¿Qué hacer como hombres ante el acoso y violencia en la danza?

Por Esteban E. Hernández

Introducción

En los últimos 5 años han aparecido nuevas olas de movimientos sociales, y una vez más la danza ha brillado por su ausencia; tal vez, más que ausencia, sea un accionar superficial y poco profundo frente a las necesidades reales que temas como estos requieren; como se dice en la danza: “puro hechizo”. Pretendemos que unas palabras, una función fuera del foro o una clase con alguna minoría son ya trabajo social, y que con esto basta para sentirnos satisfechos con nuestro propio sentido de justicia, o que por hacer “arte” ya somos entes politizados y politizadores de la sociedad, que resistimos a la maquinaria sistémica que nos oprime desde varios frentes y claramente no es así. Recordemos que cualquier ayuda ofrecida fuera de contexto no ayuda, esto quiere decir que si no entiendo las exigencias y movimientos, no sé cómo ayudar, y para entenderlas debo involucrarme en el contexto de las mismas. Esto quiere decir: IR ahí a donde la lucha sucede. La exigencia se construye y se confronta, ir a escuchar, a mirar, a comprender y a observar en silencio, para entonces saber cómo ser partícipes y dar un apoyo que realmente apoye y no sólo decore; que deje una huella duradera y sobre todo que podamos ser realmente sensibles a las situaciones ajenas. También es importante reconocer que muchas veces ayudar es solamente ser lo más consciente posible, y entender que “esa” que tanto me interesa NO ES MI LUCHA, ya que no pertenezco a este grupo de personas o no formo parte del sector de la sociedad afectado; puedo ser solidario desde mi lugar y si soy un factor parte de la problemática, intentar modificar mi rol en esta situación; tener muy claro que hay partes de estas luchas que no puedo entender y, en caso de formar parte, si no me informo y escucho antes, no podré apoyar desde un lugar pertinente o necesario.

Difícil de aceptar para quienes aprendemos en las escuelas, el gremio y la sociedad, que escuchar y alimentar al ego es el camino a la realización personal, ego disfrazado de humildad, por supuesto, lo que sea que esto signifique. Por esta razón es que veo a la comunidad de la danza, tibia en sus acciones reales y concretas por una transformación social. Seha quedado corta. Corta en su opinión como comunidad y más corta que nunca en sus acciones frente al tema del género y las violencias dentro de nuestros espacios, debido a que la relación es superficial, ficticia o nula con los problemas de la sociedad, y de paso esto explica las salas y teatros vacíos de gente que no sea familia o de la danza, tenemos una danza incapaz de relacionarse con su población.

Hay varias perspectivas que me gustaría abordar, todas relacionadas con la figura del hombre dentro de nuestro gremio. No pretendo hacer un análisis filosófico, sino referirme lo más concretamente posible a la experiencia, imagino, compartida por muchos de nosotros, refiriéndome a cosas que sabemos, hemos vivido y sobre todo hemos hecho.

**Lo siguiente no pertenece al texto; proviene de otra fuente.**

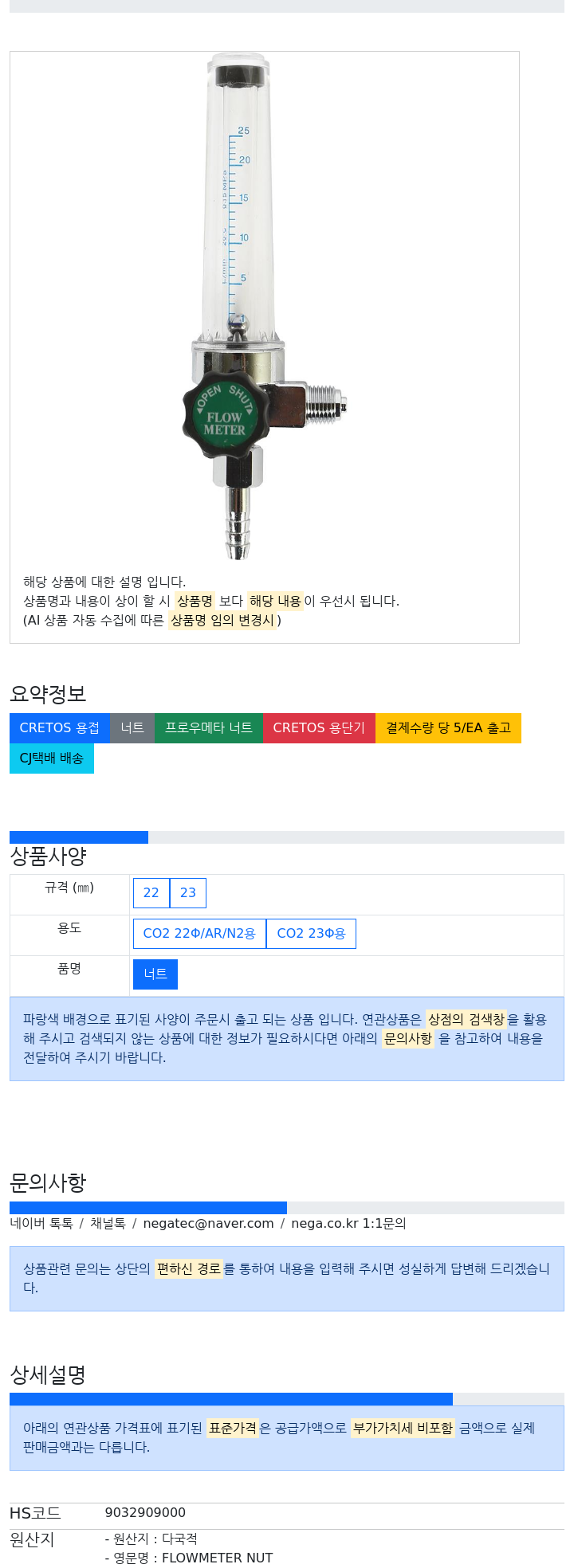Image resolution: width=574 pixels, height=1568 pixels.
Task: Choose size option 23
Action: point(188,893)
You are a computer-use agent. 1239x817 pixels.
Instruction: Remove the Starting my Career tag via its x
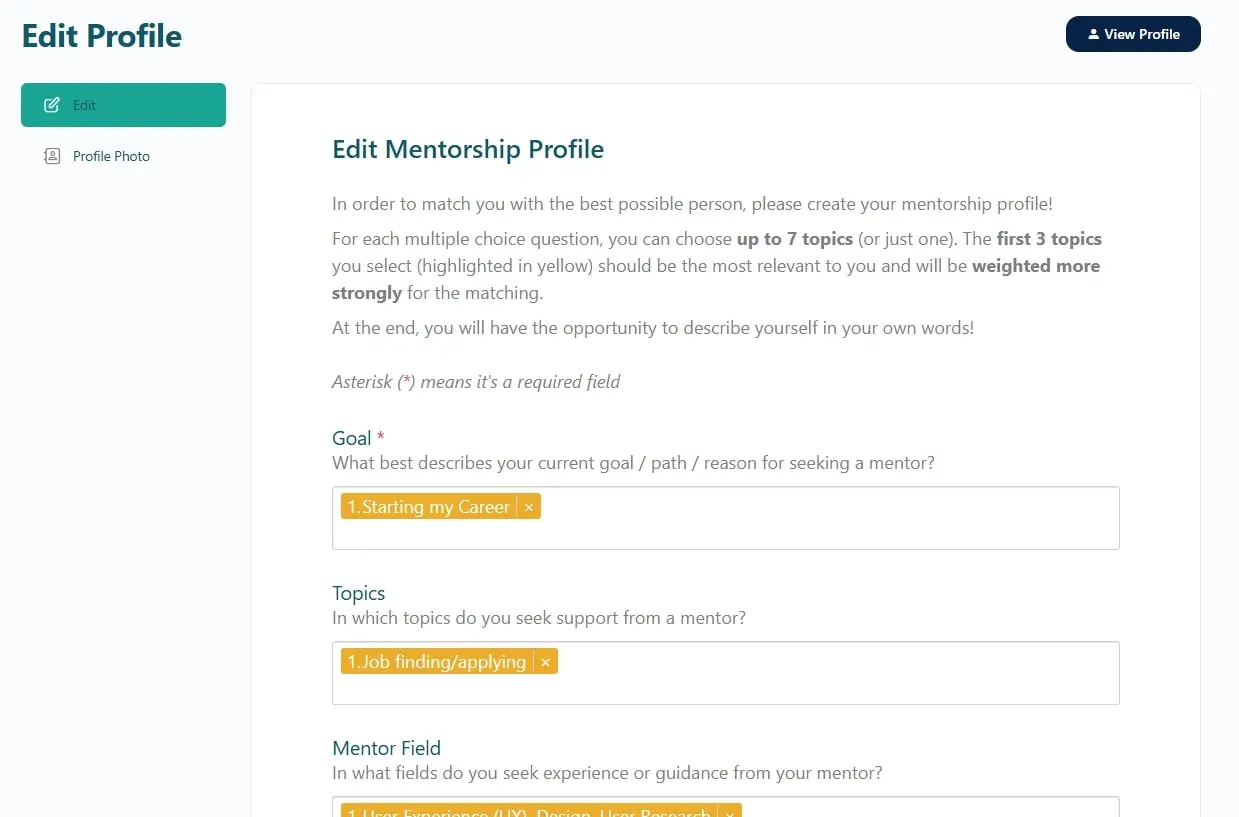point(528,506)
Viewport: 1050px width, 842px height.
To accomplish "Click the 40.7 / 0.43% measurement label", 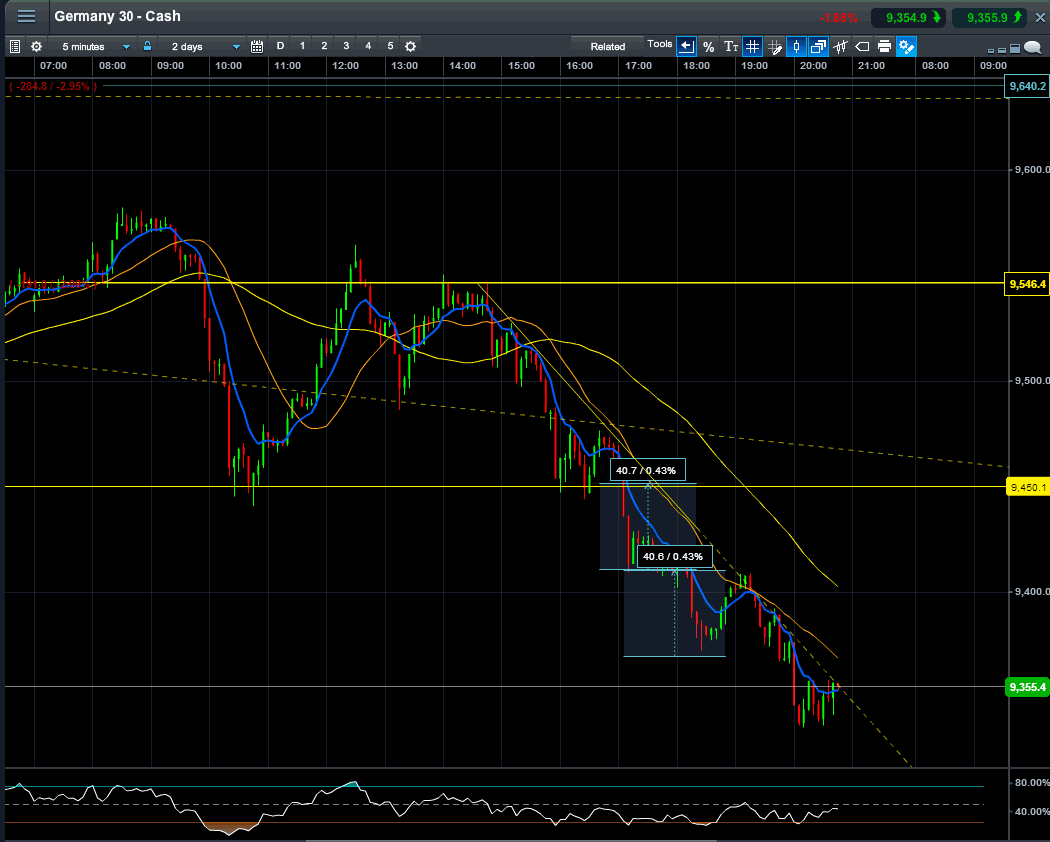I will [646, 470].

Coyuntura de hombres en la danza

Este texto responde a una necesidad mía desde hace casi 3 años, y lo he postergado por la duda e inseguridad respecto a nuevos temas, morales, éticos y profesionales que han aparecido sobre la mesa en el gremio de las artes escénicas, especialmente en la danza, en torno al hecho de ser hombres en lugares de poder, maestros, profesores, coreógrafos, directores. Y la responsabilidad que esto implica de reconocer errores, abusos, hábitos terribles que violentan, cosifican y usan otros cuerpos comenzando por el de las compañeras.  

Comencemos a hacernos responsables de las consecuencias, intentemos resarcir el daño y dejemos de ocupar espacios para los que a todas luces no estamos capacitados

El hombre docente en la danza

Comencé mi formación a los 13 años en la ENDCC, posteriormente a los 17 en la Ollin y por último, a los 19 cursé 4 años en la ADM, tuve muchos docentes y pocos maestros.

En todas las escuelas por las que pasé, siempre escuché comentarios de mis compañeras, sobre otras o ellas mismas en los que eran invitadas a salir por docentes y en muchos casos sostener una relación con ellos. Uno podría pensar “chismes” o “eso no me incumbe, es personal”, y bueno, mucho menos cuestionar a la compañera o al docente, ya que generalmente estos docentes son “cuates” del alumnado y para algunas compañeras, que el profe se interese en ellas, podría representar una especie de “orgullo”. Uno justifica desde la ingenuidad algo que esconde una situación de abuso y normaliza algo que nunca debió ser normalizado. Sin embargo, la preocupación aparece cuando al pasar los años y con estas nuevas perspectivas sobre la mesa (nuevas para mí, pero ya con varias décadas de profundidad e investigación) la situación se vuelve recurrente en los espacios de aprendizaje. Cuando se omite que esta “relación personal” es un ejercicio de poder vertical que los docentes ejercen sobre las estudiantes, respaldados por su lugar frente a ellas, donde la diferencia de edad, generalmente más de 7 u 8 años, y hasta 20 (un promedio de 18 a 22 años en edad de las compañeras). La experiencia en los temas en los que ambos están interesados (la danza), donde la alumna admira al docente, además de su lugar socialmente asignado y la búsqueda del reconocimiento, el interés o “amor” que se inculca a las mujeres desde la niñez por la sociedad, son el terreno donde la “relación personal” crece, en un terreno totalmente desigual y dentro de una estructura de poder que únicamente respalda al docente en caso de ser expuesta la situación.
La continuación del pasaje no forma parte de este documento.